Treatment of Competing Arguments: The Revenue's appeal was dismissed as infructuous.

Conclusion: Reassessment additions were deleted and appeal dismissed.

Significant Holdings

"The thoughtful analysis done at both the levels of ld. Assessing Officer and ld. CIT(A), based on corroborative documentary evidences and financial data furnished by the assessee from its own books of accounts, evidently demonstrates the facade created by the assessee and has been pierced to bring out the true intent and purpose of explaining unaccounted money of the assessee."

"We do not find any reason to interfere with the conclusion drawn by the ld. CIT(A) in respect of deposit of cash in the various bank accounts of the assessee. Accordingly, the addition made u/s. 69A of Rs. 52,45,78,500/- is sustained."

"Claim of any bad debts is to be allowed in terms of section 36(1)(vii) in the year in which such bad debts have actually been written off as irrecoverable in the accounts of the assessee."

"We do not find any reason to interfere with the conclusion drawn by ld. CIT(A) in respect of rejection of books of accounts and profit estimation at 0.1% on sales turnover excluding cash sales during demonetisation."

"Once the books have been rejected and net profit estimation have been applied, we do not find any justification for the enhancement made by ld. CIT(A) by presuming commission without any corroborative material on record."

"Revenue is empowered to impose 60% rate of tax on transactions from 01.04.2017 onwards and not prior to the said date and for prior transaction, Revenue is empowered to impose only 30% tax."

"Taking up exercise of re-assessment for again making an addition by disallowing the purchases which have already been examined, amounts to change of opinion which is not permissible within the provisions contained in the section 147 of the Act."

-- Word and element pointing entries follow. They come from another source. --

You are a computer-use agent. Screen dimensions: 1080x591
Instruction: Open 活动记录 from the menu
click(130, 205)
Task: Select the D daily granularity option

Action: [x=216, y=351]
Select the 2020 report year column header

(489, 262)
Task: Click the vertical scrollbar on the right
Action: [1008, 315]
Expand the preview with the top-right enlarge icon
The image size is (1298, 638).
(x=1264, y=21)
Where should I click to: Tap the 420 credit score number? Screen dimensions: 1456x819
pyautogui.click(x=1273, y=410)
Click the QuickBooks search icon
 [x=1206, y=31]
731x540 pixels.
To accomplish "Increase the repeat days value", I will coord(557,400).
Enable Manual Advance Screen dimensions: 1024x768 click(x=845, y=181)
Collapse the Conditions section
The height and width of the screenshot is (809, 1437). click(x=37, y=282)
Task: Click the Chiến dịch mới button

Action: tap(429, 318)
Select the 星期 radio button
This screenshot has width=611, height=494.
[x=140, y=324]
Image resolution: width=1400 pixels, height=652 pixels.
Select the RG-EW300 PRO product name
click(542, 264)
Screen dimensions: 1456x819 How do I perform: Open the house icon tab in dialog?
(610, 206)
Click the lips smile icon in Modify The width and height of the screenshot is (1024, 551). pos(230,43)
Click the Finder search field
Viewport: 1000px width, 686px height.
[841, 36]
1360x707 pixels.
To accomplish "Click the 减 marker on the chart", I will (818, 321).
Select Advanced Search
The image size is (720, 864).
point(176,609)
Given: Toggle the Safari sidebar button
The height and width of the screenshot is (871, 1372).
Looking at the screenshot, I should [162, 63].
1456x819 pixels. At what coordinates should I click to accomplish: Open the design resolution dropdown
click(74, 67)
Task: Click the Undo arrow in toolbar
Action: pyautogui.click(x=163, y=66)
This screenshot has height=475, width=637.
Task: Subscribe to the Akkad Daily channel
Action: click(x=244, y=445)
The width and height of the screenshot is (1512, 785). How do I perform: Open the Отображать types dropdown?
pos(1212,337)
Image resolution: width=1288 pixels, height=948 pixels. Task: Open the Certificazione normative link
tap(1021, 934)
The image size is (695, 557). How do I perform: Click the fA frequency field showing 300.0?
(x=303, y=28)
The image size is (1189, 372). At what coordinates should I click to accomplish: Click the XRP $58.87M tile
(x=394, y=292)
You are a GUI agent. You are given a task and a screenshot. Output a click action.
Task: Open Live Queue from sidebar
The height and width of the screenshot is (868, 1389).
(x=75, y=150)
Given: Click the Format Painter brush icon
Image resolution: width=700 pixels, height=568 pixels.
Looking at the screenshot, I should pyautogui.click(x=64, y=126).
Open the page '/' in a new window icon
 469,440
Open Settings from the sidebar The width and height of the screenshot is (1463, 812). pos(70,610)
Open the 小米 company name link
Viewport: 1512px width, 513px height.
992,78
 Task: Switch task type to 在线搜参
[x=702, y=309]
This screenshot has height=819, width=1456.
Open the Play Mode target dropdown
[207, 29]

Final determinations on each issue are:

  • The addition under section 69A on unexplained cash deposits during demonetisation is upheld.
  • The disallowance of bad debts is deleted in view of the legal provisions and precedent.
  • The rejection of books of accounts and profit estimation at 0.1% is upheld.
  • The addition of notional commission on bogus transactions is deleted for lack of evidence.
  • The reopening of assessment under section 147 is held invalid as it was based on change of opinion.
  • The higher tax rate under section 115BBE is not applicable to cash deposits prior to 1 April 2017.
  • Additions made in reassessment proceedings already examined in original assessment are deleted.